『小畑さん、あなた悔しくないの?! どんなに卑怯で、どんなに手前勝手でもあなたは人間よ!』
こういう叱咤激励は嫌だなぁ(笑)
「ゲゾラ ガニメ カメーバ 決戦 南海の大怪獣」
(1970年/本多猪四郎監督)
タイトルだけ見ると、多々良島みたいな所で巨大化したイカとカニとカメが、
「一番強いのはオラだべさ(イカ墨ブー)」
「バカこくでねえ、オラに決まってるべさ(泡ぶくぶくぶく)」
「別の会社じゃ主役張ってるカメがいるの知らねーだか」
と小競り合いを繰り広げる怪獣無法地帯な内容を想像してしまいますが、違います。
何と本作は「吸血鬼ゴケミドロ」と同じ箱に入る“侵略SF”なのです。
木星探査用ロケットに付着して地球にやって来たアメーバ状の宇宙生物。
単なる単細胞生物かと思いきや、しっかりと侵略の意思を持ったエイリアン。
こいつに寄生されると、意識を乗っ取られた上にパワー満開の生物兵器に早変わり(「ヒドゥン」ですな)。
南洋のセルジオ島は、ここを観光の拠点にと考える開発会社とフリー・カメラマン、生物学者に産業スパイ、島の祈祷師に若きアベックが入り乱れて大騒ぎ。
冒頭の台詞は、アメーバ野郎に肉体と精神を乗っ取られた産業スパイ・小畑(佐原健二)にアジア開拓株式会社宣伝部員の星野アヤ子(高橋厚子)が放った一言。応援しているようで全く誉めていない罵詈雑言が堪りません。
怪獣は最初に登場するゲゾラのデザインが素晴らしい。
人が入る着ぐるみタイプなので、当然二足歩行になってしまいますが、周りの手足がうまい具合に脚部を隠し、頭部の不安定な前後運動と相まって、一瞬“操演”かと思う出来栄え。

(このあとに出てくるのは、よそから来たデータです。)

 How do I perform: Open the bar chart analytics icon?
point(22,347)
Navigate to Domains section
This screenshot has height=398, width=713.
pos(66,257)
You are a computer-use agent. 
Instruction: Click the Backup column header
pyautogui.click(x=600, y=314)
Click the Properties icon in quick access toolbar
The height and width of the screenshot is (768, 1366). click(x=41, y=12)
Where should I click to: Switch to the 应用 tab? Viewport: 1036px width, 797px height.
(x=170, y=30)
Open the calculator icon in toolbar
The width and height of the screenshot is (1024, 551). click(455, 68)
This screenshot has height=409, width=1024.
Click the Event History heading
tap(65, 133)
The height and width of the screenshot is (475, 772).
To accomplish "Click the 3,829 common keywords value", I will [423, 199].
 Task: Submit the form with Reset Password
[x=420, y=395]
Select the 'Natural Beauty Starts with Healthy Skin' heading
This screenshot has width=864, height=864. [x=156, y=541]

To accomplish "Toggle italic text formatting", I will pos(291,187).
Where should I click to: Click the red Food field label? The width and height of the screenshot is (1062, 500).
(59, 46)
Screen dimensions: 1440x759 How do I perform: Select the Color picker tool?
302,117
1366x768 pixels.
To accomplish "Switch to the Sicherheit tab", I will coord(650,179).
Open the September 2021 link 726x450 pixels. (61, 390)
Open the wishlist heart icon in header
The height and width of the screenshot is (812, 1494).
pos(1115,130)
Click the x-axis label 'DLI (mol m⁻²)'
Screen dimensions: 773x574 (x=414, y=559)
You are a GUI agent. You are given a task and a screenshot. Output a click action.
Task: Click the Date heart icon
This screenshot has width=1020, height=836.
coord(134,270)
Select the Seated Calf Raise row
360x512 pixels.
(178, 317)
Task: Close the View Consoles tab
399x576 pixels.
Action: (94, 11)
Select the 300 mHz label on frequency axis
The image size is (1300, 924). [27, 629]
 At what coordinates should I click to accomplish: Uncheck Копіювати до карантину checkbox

ここに“見上げる”“見下ろす”高さ強調のカメラワークがいい感じに加わり、特撮画像としても屈指の仕上がり。
バラン、ドゴラと並ぶ“デザインは最高なのに地味で華が無いためにあまり顧みられる事の無い”怪獣の一体です。
後半を受け持つのが、ガニメとカメーバ。
ゲゾラほどのインパクトはありませんが、2匹同時という数の理論でこれをカバー。
※ゲゾラは途中退場なので、ポスターやジャケットのメインビジュアルになっている“カメーバをあやすゲゾラを心配そうに見つめるガニメ”(写真下)という絵柄は劇中には存在しません。
因みにカメーバは「ゴジラ×モスラ×メカゴジラ 東京SOS」で、“九十九里浜に打ち上げられた死体”として無言のゲスト出演を果たしています。